It’s Halloween and I’m enjoying my day off from my 9-5 by marathoning horror movies. First up on my marathon was Friday the 13th Part 6 and I was tweeting out an interesting notion: what if Superman battled Jason Voorhees?
Someone brought up how Batman might be a better pick or that Superman’s strength would make the fight over in 2 seconds but, in my opinion, they miss point: just as how magnetism and electricity are related, so to is horror and the superhero genre.
Superficially as James Rolfe from Cinemassacre noting in a video Why Superheroes are Like Classic Monsters? notes comparisons and inspirations of superheroes like Batman and the Hulk. However, what drives horror and what drives superheroes?
In the documentary Nightmares in Red, White and Blue proposes that horror movies speak to our fears and anxieties. The central theme to David D. Gilmore’s Monsters: Evil Beings, Mythical Beasts, and All Manner of Imaginary Terrors is that monsters appeal to not only our anxieties, but to our fascination and admiration as well. Also in Gilmore’s book he shows how different cultures throughout the world, long before cinema and printed media existed, created rituals to not only purge these anxieties but to come to terms with these feelings.
I think it’s uncontroversial to say that superheroes are a power fantasy. Take for example Shazzam (aka Captain Marvel) about how it takes the powerless feeling of being a child in an adult world and subverting it with the power to become a super-powered adult, or as Les Daniels perfectly encapsulates in his book, DC Comics : Sixty Years of the World's Favorite Comic Book Heroes , about the power fantasy of Superman; taking those adolescent (or even prepubescent, however I’m going to lump them together as adolescent) anxieties about being an outsider, longing from afar that epitome of beautiful and cool (Lois Lane) and showing that the outsider and become the object of desire. Horror and superheroes are the energies refracted through a prism of our anxieties, fears, and desires.

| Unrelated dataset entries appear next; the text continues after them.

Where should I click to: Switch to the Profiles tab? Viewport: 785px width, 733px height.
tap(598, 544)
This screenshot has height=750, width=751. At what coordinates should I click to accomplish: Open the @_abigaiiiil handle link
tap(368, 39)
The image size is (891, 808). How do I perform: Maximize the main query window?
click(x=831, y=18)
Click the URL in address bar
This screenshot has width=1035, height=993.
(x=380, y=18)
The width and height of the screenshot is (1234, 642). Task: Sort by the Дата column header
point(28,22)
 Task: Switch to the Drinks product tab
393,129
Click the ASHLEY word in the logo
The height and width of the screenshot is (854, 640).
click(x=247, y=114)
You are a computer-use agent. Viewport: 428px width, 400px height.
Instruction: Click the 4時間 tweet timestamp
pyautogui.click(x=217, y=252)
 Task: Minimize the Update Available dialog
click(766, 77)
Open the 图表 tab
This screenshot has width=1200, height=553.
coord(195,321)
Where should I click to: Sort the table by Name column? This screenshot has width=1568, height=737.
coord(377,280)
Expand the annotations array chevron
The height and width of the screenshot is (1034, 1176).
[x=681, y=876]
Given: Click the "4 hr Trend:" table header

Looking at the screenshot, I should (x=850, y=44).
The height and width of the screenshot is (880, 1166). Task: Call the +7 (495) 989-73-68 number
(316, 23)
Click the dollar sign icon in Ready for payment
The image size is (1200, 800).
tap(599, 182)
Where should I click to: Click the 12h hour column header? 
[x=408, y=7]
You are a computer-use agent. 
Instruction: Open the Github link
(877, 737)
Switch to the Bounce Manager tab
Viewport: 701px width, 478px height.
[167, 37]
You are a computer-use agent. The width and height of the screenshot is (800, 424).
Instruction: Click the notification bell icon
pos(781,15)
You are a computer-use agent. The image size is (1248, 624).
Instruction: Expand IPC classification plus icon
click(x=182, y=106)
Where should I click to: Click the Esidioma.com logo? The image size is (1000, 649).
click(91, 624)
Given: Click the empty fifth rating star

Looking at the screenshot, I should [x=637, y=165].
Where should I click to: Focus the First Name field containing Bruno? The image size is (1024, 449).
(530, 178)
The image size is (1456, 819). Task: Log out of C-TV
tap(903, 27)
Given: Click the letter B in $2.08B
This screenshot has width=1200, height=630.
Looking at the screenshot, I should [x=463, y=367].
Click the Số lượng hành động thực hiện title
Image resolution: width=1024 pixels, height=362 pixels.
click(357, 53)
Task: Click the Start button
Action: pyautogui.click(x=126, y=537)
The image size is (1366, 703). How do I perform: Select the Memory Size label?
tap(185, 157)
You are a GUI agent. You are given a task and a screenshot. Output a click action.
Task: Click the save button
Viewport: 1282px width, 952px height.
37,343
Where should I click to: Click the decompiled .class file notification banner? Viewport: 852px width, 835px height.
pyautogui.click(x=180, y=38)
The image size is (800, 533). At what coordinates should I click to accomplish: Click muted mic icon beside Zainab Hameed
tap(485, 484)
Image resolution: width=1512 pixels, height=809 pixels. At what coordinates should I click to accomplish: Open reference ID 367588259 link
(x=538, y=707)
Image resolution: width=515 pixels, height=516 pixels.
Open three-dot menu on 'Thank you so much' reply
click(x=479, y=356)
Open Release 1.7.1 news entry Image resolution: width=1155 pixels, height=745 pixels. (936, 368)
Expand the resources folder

More to the point, monster-killers like Jason Voorhees (who are mass murders or serial killers who possess superhuman abilities), personify the nightmares and anxieties of adolescents? It is no surprise then to see how easy it is for a film like Brightburn to convert the story of Superman and turn it from a sci-fi power fantasy into a nightmare scenario slasher movie. When you look at even the first trailer, but especially the second trailer you can see how Jason Voorhees would be a twisted distortion of Clark Kent/Superman, and that is because baked into superheroes is DNA of monsters.
This is why I would love to see Jason vs. Superman. Story-wise, it can be fairly straightforward. When these two-icons battle, this is one of those times where not having THE Jason Voorhees would actually be a boon, because you can up enough of the character so that the “fake” Voorhees can be more of a match for Superman (honestly you can claim that he is powered by magic or something since Superman is vulnerable to magic). However, all that is superficial, what IS important is you pit the boogeyman of the nightmare adolescence vs the power fantasy adolescent hope.